- _DATA SUPPLIED_:

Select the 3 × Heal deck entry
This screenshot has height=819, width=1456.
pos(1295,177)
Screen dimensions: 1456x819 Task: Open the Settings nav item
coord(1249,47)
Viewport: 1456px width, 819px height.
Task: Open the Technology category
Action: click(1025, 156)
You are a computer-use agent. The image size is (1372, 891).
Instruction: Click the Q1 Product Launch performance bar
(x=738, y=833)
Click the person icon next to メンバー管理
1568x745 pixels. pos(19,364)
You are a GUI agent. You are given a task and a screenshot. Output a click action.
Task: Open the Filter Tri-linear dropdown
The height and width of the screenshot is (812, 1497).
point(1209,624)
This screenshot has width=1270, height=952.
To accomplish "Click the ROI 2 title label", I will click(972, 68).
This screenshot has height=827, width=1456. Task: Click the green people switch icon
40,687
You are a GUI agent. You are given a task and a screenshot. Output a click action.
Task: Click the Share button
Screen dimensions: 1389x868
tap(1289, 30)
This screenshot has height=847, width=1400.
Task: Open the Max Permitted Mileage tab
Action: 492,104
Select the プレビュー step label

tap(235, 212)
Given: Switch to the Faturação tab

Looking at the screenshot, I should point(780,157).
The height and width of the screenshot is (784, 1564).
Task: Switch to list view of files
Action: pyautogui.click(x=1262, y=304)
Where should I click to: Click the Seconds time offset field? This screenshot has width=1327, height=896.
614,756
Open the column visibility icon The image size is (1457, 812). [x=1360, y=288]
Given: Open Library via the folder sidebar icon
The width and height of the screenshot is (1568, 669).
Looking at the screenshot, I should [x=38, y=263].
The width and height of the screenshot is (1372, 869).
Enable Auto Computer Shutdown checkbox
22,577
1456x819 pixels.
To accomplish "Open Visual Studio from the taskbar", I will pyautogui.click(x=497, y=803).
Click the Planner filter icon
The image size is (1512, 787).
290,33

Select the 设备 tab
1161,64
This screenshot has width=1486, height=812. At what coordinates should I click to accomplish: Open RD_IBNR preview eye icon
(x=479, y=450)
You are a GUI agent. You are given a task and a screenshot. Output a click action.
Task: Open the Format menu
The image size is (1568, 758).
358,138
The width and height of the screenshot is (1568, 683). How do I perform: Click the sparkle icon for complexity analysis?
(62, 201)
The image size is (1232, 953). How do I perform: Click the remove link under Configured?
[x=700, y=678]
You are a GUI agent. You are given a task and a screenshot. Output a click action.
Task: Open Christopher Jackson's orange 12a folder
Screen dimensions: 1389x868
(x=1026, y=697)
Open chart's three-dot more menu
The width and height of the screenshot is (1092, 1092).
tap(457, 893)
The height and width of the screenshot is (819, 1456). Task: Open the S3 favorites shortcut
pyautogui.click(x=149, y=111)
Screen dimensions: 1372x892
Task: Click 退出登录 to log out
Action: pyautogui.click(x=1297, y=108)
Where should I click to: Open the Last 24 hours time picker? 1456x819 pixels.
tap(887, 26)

- _EXERCISE DIRECTIONS_:
Copy out, in full, each line above that has the word "menu" in it.

- _OUTPUT_:
Task: Open the Format menu
Open chart's three-dot more menu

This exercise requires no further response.